Barthes, invariablemente ha dicho Susan Sontang, actúa en un registro afable. No hay afirmaciones rudas ni proféticas, ni súplicas al lector, ni esfuerzos para “no” ser comprendido. Se trata de la seducción como juego, nunca como violación. “Toda la obra de Barthes es una exploración de lo histriónico y lo lúdico; de muchas e ingeniosas maneras, una excusa para el paladeo, para una relación festiva (más que dogmática o crédula) con las ideas. Para Barthes, como para Nietzsche, el fin no es alcanzar algo en particular.
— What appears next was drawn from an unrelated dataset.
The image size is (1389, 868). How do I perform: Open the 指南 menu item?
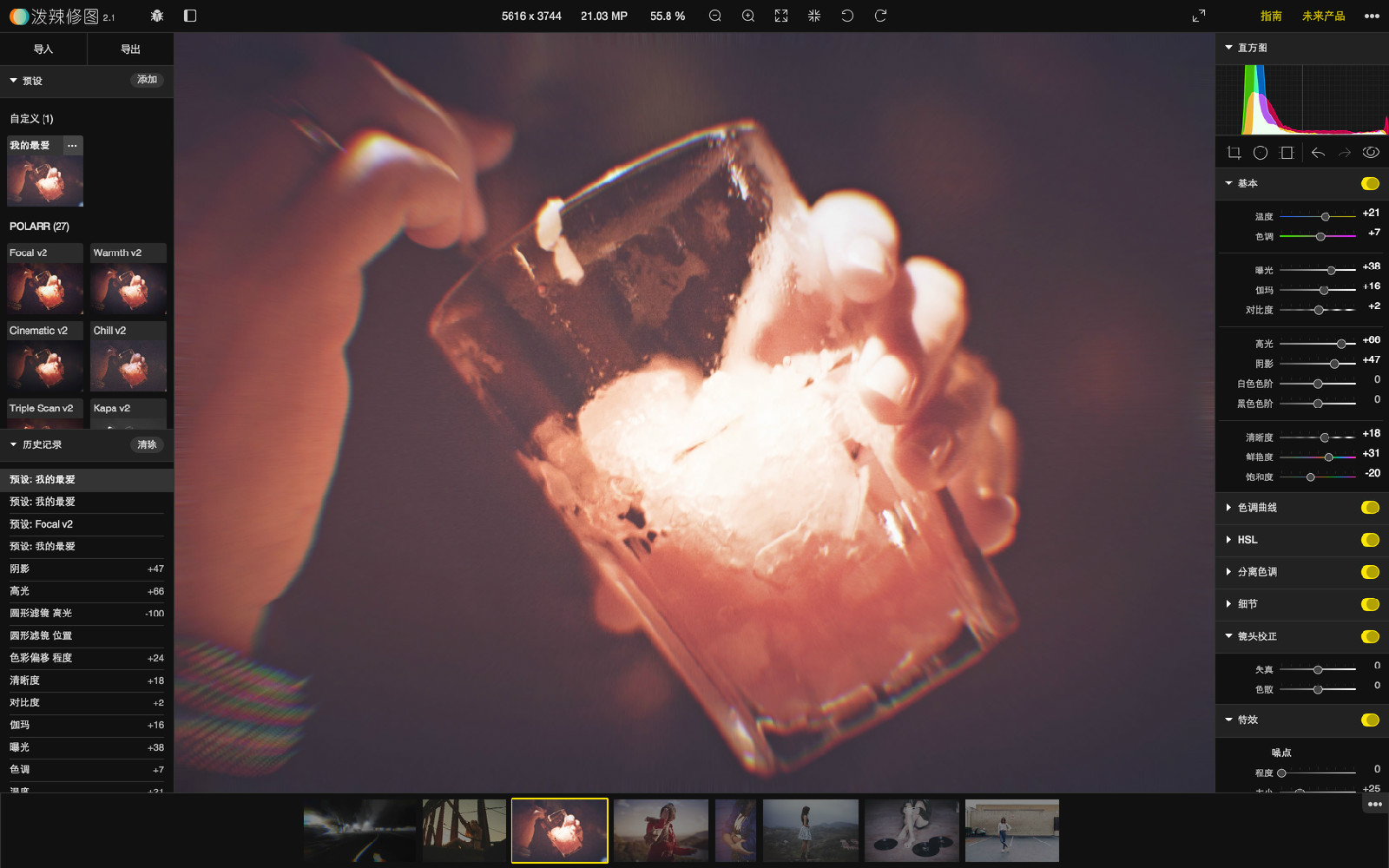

El fin es hacernos audaces, ágiles, sutiles, inteligentes, escépticos. Y dar placer”.
Solo entonces la obra nos dice y nos lee. Considerada por su obrar, se trata de captarla y concebirla como efectivo autor, o mejor como el autor mismo. Lo que habitualmente denominamos “autor” se esfuma y difumina como supuesto propietario del texto y viene a ser su primer lector, el efecto activo del funcionamiento de los enunciados.
La tensión “enfermiza” por apropiarnos del texto no es sino una expresión de la tensión por apropiarnos “a” nosotros mismos, “de” nosotros mismos, y eso es un proceso poblado y tejido de textos. Sin embargo, ha de reconocerse que la “intriga” es la obra común del texto y del lector. Y, en esa medida, es el acto de lectura el que, en efecto “realiza” la obra. Y, sencillamente, porque la lectura misma es ya una forma de vivir en el universo de la obra. Y sobre todo, porque la vida se presenta como una actividad y una pasión en búsqueda de relato.
Por eso, el sentido del texto no descansa, sin más en él, dormido, esperando ser liberado por la presupuesta genialidad de un lector. Y esta carencia es la matriz productiva para que siempre de nuevo, en los contextos más diversos, sea capaz de proporcionar un nuevo sentido, al “insensato juego” de leer. Ahora bien, si Umberto Eco ha subrayado que precisamente “de lo que no se puede teorizar hay que narrarlo”, la lectura, al reescribir, realimenta y reactiva no solo lo dicho sino también aquello que da qué decir. Gracias a ella se preserva lo no dicho, en virtud de lo que se dice y en lo que se dice. Esta es su narración.